Lo llamaron capitalismo democrático, convenciendo a la gente que la compra de acciones les convertía en propietarios del capital, codeándose con los poderosos. Y la gente mordió el anzuelo y se lanzó a invertir en bolsa, o a hacer planes de pensiones que, a su vez, invertían en bolsa con afán claramente especulativo. Claro está, buscando siempre el máximo beneficio, a veces bajo el nombre de acciones preferentes.

Lo llamaron consumo democrático o consumo de masas. Y la gente mordió el anzuelo e identificó bienestar con consumo, cuanto más lujoso, o más cercano al lujo, mejor. Quizá solo tenían dinero para unas “Royoban”, pero eran tan parecidas a las genuinas “Ray-Ban” que bastaban para quedarse satisfechos. Un traje de Stradivarius o un sofá de Ikea ayudaban a consolidar la autoestima… y sobre todo ayudaban a crear las grandes fortunas de los propietarios de esas marcas multinacionales.

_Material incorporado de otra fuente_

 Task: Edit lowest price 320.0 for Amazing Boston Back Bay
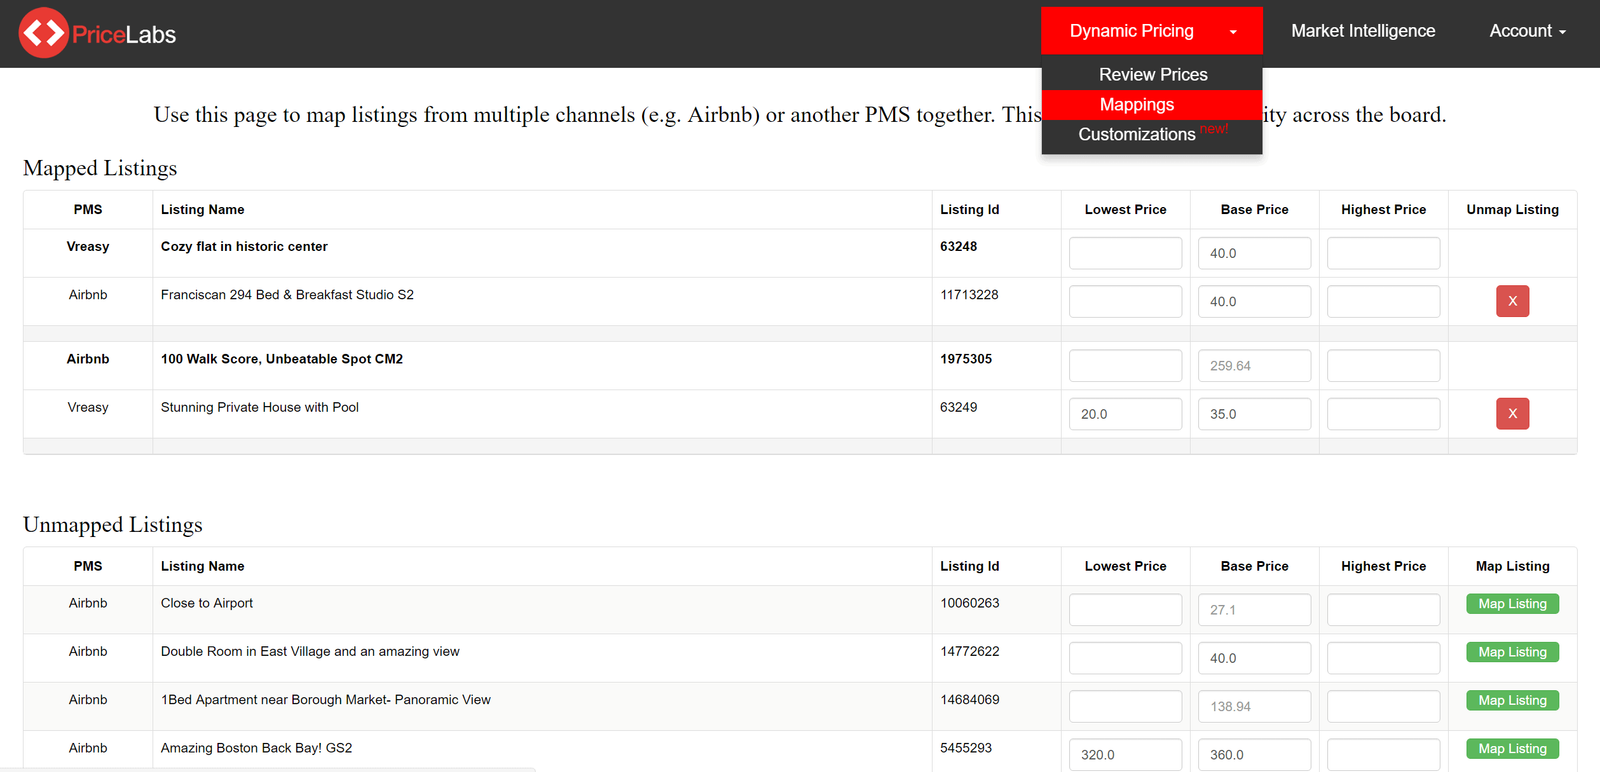(1125, 755)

Desbocadas las abejas de la fábula, el afán de lucro sin mesura ha provocado que los ricos se hayan hecho más ricos y los pobres más pobres porque lo que oculta el mito de Mandeville es que no puede haber riqueza ni lujo para todos, al menos mientras sean así concebidos.

Ha provocado también una fuerte crisis de la sociedad civil y de la democracia como forma de vida, pues estas se cimentan sin duda en unas virtudes públicas que van profundamente unidas a las virtudes privadas. La búsqueda del bienestar material (incluso entendido parcialmente como riqueza y lujo), solo puede alcanzarse en la medida en que se rompe la falsa contraposición entre buscar el bien particular y el bien común y se apuesta por un modelo en el que ambos van juntos, en conflicto sin duda muchas veces, pero siempre complementándose el uno al otro.

Fácil no lo tenemos, pues el mito sigue gozando de buena salud. Pero hay que seguir intentándolo, contando a favor con el hecho de que los seres humanos no somos esos seres egoístas depredadores de los que hablaba Mandeville, y con el indiscutible hecho de que la cooperación sigue siendo el mejor camino para lograr una vida de calidad.